A simple look at the wiki article on the Freedom of Information Act will give us an idea of the challenge there is to doing that. It was passed in 1966 and signed into law by Lyndon Johnson. Since that time, just as we saw with the Bush administration, it has been expanded or curtailed depending on the position of the President and/or Congress. But there has been a pretty clear pattern...most Democratic Presidents have expanded it and most Republicans have curtailed it. So Obama is not the first Democratic President to have placed increased emphasis on transparency. As a matter of fact, much of what we know about the abuses of power committed by intelligence agencies during the Cold War is public information because Clinton "issued executive directives (and amendments to the directives) that allowed the release of previously classified national security documents more than 25 years old and of historical interest, as part of the FOIA." So the pendulum of secrecy has been swinging back and forth for years now at the whim of those in office.

To further highlight the problem and our challenge, in the 1990's, we had the Moynihan Commission on Government Secrecy whose task was "to conduct 'an investigation into all matters in any way related to any legislation, executive order, regulation, practice, or procedure relating to classified information or granting security clearances' and to submit a final report with recommendations". It was a bi-partisan commission who's findings were unanimous:

1. that secrecy is a form of government regulation
2. that excessive secrecy has significant consequences for the national interest when policy makers are not fully informed
3. the government is not held accountable for its actions
4. the public cannot engage fully in informed debate


So we've had commissions, laws and executive orders...but the reality is that, without advocacy from the people and groups like the ACLU, it looks to me like we continue to be at the whims of whoever happens to be in office at the time. 

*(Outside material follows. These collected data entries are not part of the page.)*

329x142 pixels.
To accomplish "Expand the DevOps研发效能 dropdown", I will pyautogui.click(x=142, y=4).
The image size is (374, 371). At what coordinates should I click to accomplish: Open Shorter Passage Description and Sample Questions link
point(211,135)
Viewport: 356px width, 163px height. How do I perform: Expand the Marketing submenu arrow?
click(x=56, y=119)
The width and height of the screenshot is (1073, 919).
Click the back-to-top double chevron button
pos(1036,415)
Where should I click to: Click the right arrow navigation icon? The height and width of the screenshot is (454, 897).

I'd suggest that at this time, with so much of the media paying attention to surfacing documents that demonstrate the abuses of power that happen in secret, its time for us to have this issue be explored. Its no longer good enough to have my government tell me that there are "evildoers" out there that they must protect me from as a way to coerce me into giving up my right to know. I grant that there is information (particularly private information about individuals), that needs to remain secret. But to me, the burden of keeping the secrets needs to be placed back on the holder of them to be justified rather than on a citizenry that generally has the right to information about what our government is doing.

1 comment:

  1. I've often been confronting similar issues on my blog from a Canadian perspective. Seems to me that the private information about individuals thing is quite different from security. We can easily say that personal information must be confidential (we do that in all kinds of other places, like doctors and lawyers) without any reference to security.

    The bottom line, in my mind, is that in a democracy, the accountability of the government is the first priority. And you cannot hold the government accountable if you are not allowed to know what the government has been doing in your name.

    At the very least, we all definitely need far more robust freedom of information rights.